DIRECTIONS FOR THIS TASK:
All of the data below is to be printed again exactly.

Stored records:
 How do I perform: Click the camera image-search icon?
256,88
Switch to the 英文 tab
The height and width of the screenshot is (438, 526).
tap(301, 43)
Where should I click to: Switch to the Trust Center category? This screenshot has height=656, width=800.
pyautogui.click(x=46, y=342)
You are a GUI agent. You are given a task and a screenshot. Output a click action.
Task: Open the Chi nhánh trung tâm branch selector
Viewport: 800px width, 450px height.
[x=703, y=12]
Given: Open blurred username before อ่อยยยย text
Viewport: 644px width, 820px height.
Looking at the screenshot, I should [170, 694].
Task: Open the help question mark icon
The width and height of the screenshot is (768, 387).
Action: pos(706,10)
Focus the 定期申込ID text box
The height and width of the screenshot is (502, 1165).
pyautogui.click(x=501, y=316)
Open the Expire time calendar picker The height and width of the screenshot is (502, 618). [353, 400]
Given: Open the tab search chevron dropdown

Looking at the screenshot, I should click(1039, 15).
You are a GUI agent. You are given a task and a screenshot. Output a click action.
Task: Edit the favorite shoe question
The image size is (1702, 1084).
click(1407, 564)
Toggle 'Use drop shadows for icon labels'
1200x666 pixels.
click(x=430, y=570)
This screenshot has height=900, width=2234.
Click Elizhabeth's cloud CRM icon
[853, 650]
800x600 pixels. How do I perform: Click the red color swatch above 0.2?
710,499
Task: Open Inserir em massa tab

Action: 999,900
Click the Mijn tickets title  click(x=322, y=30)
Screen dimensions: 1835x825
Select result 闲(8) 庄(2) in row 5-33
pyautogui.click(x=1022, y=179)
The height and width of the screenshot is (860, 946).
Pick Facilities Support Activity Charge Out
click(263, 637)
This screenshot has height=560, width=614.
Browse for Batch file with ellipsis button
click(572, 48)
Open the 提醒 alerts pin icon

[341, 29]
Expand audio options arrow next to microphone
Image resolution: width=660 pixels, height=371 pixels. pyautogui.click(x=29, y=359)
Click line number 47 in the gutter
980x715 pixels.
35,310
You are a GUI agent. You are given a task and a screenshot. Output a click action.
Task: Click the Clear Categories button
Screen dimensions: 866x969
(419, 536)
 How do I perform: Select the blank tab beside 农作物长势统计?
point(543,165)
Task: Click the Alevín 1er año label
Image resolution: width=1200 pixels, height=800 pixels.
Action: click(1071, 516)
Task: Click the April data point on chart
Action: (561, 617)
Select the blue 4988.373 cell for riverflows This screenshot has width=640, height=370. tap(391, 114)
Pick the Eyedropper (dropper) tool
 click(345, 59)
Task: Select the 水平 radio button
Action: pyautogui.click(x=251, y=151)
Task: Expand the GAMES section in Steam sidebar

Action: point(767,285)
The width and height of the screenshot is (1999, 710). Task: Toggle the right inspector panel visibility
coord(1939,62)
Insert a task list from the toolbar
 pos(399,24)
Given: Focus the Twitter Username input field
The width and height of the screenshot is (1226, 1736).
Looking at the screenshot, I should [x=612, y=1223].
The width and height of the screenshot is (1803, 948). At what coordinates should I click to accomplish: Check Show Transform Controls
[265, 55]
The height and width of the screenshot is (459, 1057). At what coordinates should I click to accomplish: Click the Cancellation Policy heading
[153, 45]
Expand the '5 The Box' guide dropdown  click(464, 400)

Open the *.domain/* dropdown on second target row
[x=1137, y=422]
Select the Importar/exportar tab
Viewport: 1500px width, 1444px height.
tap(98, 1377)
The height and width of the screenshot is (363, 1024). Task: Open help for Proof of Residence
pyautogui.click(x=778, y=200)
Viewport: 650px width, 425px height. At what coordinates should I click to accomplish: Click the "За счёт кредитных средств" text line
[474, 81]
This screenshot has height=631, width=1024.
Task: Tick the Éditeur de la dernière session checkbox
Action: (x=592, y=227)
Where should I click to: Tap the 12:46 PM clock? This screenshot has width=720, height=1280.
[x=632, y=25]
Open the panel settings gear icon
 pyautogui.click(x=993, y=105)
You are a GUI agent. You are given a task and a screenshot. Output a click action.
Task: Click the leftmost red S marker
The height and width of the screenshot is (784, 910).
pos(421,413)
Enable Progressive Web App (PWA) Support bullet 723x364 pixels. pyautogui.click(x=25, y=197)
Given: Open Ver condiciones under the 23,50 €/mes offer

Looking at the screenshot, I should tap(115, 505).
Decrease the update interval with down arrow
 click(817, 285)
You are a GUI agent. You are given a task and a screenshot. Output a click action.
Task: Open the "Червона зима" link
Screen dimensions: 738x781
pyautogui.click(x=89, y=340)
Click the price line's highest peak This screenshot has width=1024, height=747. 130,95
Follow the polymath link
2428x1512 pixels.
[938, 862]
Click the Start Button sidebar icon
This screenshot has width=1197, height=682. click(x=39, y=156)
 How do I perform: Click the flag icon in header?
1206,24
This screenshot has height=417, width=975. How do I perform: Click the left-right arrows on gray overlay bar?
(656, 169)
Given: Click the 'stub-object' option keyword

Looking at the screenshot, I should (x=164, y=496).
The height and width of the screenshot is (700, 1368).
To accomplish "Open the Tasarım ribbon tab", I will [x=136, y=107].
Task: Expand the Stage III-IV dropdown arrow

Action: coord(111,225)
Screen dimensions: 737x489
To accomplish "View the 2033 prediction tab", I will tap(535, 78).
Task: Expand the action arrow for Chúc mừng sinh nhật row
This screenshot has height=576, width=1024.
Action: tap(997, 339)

OUTPUT:
 How do I perform: Click the camera image-search icon?
256,88
Switch to the 英文 tab
The height and width of the screenshot is (438, 526).
tap(301, 43)
Where should I click to: Switch to the Trust Center category? This screenshot has height=656, width=800.
pyautogui.click(x=46, y=342)
You are a GUI agent. You are given a task and a screenshot. Output a click action.
Task: Open the Chi nhánh trung tâm branch selector
Viewport: 800px width, 450px height.
[x=703, y=12]
Given: Open blurred username before อ่อยยยย text
Viewport: 644px width, 820px height.
Looking at the screenshot, I should [170, 694].
Task: Open the help question mark icon
The width and height of the screenshot is (768, 387).
Action: pos(706,10)
Focus the 定期申込ID text box
The height and width of the screenshot is (502, 1165).
pyautogui.click(x=501, y=316)
Open the Expire time calendar picker The height and width of the screenshot is (502, 618). [353, 400]
Given: Open the tab search chevron dropdown

Looking at the screenshot, I should click(1039, 15).
You are a GUI agent. You are given a task and a screenshot. Output a click action.
Task: Edit the favorite shoe question
The image size is (1702, 1084).
click(1407, 564)
Toggle 'Use drop shadows for icon labels'
1200x666 pixels.
click(x=430, y=570)
This screenshot has height=900, width=2234.
Click Elizhabeth's cloud CRM icon
[853, 650]
800x600 pixels. How do I perform: Click the red color swatch above 0.2?
710,499
Task: Open Inserir em massa tab

Action: 999,900
Click the Mijn tickets title  click(x=322, y=30)
Screen dimensions: 1835x825
Select result 闲(8) 庄(2) in row 5-33
pyautogui.click(x=1022, y=179)
The height and width of the screenshot is (860, 946).
Pick Facilities Support Activity Charge Out
click(263, 637)
This screenshot has height=560, width=614.
Browse for Batch file with ellipsis button
click(572, 48)
Open the 提醒 alerts pin icon

[341, 29]
Expand audio options arrow next to microphone
Image resolution: width=660 pixels, height=371 pixels. pyautogui.click(x=29, y=359)
Click line number 47 in the gutter
980x715 pixels.
35,310
You are a GUI agent. You are given a task and a screenshot. Output a click action.
Task: Click the Clear Categories button
Screen dimensions: 866x969
(419, 536)
 How do I perform: Select the blank tab beside 农作物长势统计?
point(543,165)
Task: Click the Alevín 1er año label
Image resolution: width=1200 pixels, height=800 pixels.
Action: click(1071, 516)
Task: Click the April data point on chart
Action: (561, 617)
Select the blue 4988.373 cell for riverflows This screenshot has width=640, height=370. tap(391, 114)
Pick the Eyedropper (dropper) tool
 click(345, 59)
Task: Select the 水平 radio button
Action: pyautogui.click(x=251, y=151)
Task: Expand the GAMES section in Steam sidebar

Action: point(767,285)
The width and height of the screenshot is (1999, 710). Task: Toggle the right inspector panel visibility
coord(1939,62)
Insert a task list from the toolbar
 pos(399,24)
Given: Focus the Twitter Username input field
The width and height of the screenshot is (1226, 1736).
Looking at the screenshot, I should [x=612, y=1223].
The width and height of the screenshot is (1803, 948). At what coordinates should I click to accomplish: Check Show Transform Controls
[265, 55]
The height and width of the screenshot is (459, 1057). At what coordinates should I click to accomplish: Click the Cancellation Policy heading
[153, 45]
Expand the '5 The Box' guide dropdown  click(464, 400)

Open the *.domain/* dropdown on second target row
[x=1137, y=422]
Select the Importar/exportar tab
Viewport: 1500px width, 1444px height.
tap(98, 1377)
The height and width of the screenshot is (363, 1024). Task: Open help for Proof of Residence
pyautogui.click(x=778, y=200)
Viewport: 650px width, 425px height. At what coordinates should I click to accomplish: Click the "За счёт кредитных средств" text line
[474, 81]
This screenshot has height=631, width=1024.
Task: Tick the Éditeur de la dernière session checkbox
Action: (x=592, y=227)
Where should I click to: Tap the 12:46 PM clock? This screenshot has width=720, height=1280.
[x=632, y=25]
Open the panel settings gear icon
 pyautogui.click(x=993, y=105)
You are a GUI agent. You are given a task and a screenshot. Output a click action.
Task: Click the leftmost red S marker
The height and width of the screenshot is (784, 910).
pos(421,413)
Enable Progressive Web App (PWA) Support bullet 723x364 pixels. pyautogui.click(x=25, y=197)
Given: Open Ver condiciones under the 23,50 €/mes offer

Looking at the screenshot, I should tap(115, 505).
Decrease the update interval with down arrow
 click(817, 285)
You are a GUI agent. You are given a task and a screenshot. Output a click action.
Task: Open the "Червона зима" link
Screen dimensions: 738x781
pyautogui.click(x=89, y=340)
Click the price line's highest peak This screenshot has width=1024, height=747. 130,95
Follow the polymath link
2428x1512 pixels.
[938, 862]
Click the Start Button sidebar icon
This screenshot has width=1197, height=682. click(x=39, y=156)
 How do I perform: Click the flag icon in header?
1206,24
This screenshot has height=417, width=975. How do I perform: Click the left-right arrows on gray overlay bar?
(656, 169)
Given: Click the 'stub-object' option keyword

Looking at the screenshot, I should (x=164, y=496).
The height and width of the screenshot is (700, 1368).
To accomplish "Open the Tasarım ribbon tab", I will [x=136, y=107].
Task: Expand the Stage III-IV dropdown arrow

Action: coord(111,225)
Screen dimensions: 737x489
To accomplish "View the 2033 prediction tab", I will tap(535, 78).
Task: Expand the action arrow for Chúc mừng sinh nhật row
This screenshot has height=576, width=1024.
Action: tap(997, 339)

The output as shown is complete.